A state inspector has temporarily closed all 87-octane gas pumps at a Marathon station in Chanhassen after the Department of Commerce got five complaints from motorists who had found water in their fuel.

The regular fuel pumps were shut down Monday morning after the department’s Weights and Measures Division inspected the station at 380 E. Lake Drive, said Ross Corson, a Department of Commerce spokesman.

Although laboratory tests are pending, Corson said a state inspector found reason to believe that the underground 87-octane fuel tank had been contaminated with water. It’s not a common problem, he said, but can happen in the early spring when there is a quick snow melt while the ground is still frozen.

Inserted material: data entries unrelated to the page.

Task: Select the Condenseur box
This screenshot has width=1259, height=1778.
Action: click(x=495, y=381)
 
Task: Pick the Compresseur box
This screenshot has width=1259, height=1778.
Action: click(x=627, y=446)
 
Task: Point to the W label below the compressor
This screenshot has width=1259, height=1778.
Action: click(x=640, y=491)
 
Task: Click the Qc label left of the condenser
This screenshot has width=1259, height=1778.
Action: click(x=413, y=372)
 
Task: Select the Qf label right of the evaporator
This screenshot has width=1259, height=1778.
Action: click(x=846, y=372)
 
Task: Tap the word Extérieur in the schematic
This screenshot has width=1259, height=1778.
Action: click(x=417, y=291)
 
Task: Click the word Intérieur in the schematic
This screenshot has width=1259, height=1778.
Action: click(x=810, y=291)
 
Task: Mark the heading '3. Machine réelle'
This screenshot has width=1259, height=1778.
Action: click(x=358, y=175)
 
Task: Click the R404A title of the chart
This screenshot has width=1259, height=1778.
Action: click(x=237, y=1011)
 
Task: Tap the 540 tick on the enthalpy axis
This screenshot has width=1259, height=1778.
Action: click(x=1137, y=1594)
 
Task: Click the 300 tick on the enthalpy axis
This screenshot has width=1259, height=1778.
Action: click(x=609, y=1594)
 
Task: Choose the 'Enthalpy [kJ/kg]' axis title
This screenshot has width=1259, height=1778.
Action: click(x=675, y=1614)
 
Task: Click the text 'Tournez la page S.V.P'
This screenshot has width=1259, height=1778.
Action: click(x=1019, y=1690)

“The water may flow onto the concrete pad and pool,” Corson said. “If there’s any opportunity for it to leak down into a tank, gravity will do its work.”

Kathleen Hollingsworth, of Bloomington, was one of at least five customers to file official complaints about the station Monday.

She and her husband were leaving the Chanhassen Dinner Theatres on Saturday night when they stopped at the Marathon station to fill up. A few minutes after pulling away, their new Chevrolet Impala’s engine shuddered and glided to a stop on Hwy. 5.

“It could have been a dangerous situation,” said Hollingsworth, who is now facing $1,000 in car repairs. “I shudder to think what would happen if this happened to a young driver.”

After towing the vehicle to Suburban Chevrolet, where the Hollingsworths had purchased the car six months ago, mechanics eventually checked the gas tank. “They said it was ‘mostly water, no gas,’ ” she said.

In response to her inquiry with Marathon customer relations, a representative asked that she file a formal complaint.

“All Marathon stations are independently owned and operated and they are responsible for maintaining the quality of the fuel at their station,” according to an e-mail obtained by the Star Tribune.

The owner declined to make any public statement on the matter.

The Department of Commerce received several similar complaints about the station Feb. 1 and 2. That time, an inspector took fuel samples that tested to specifications, Corson said.

Anyone who suspects their vehicle was affected by gas from the station may call the Weights and Measures division at 651-539-1555, or file an online complaint.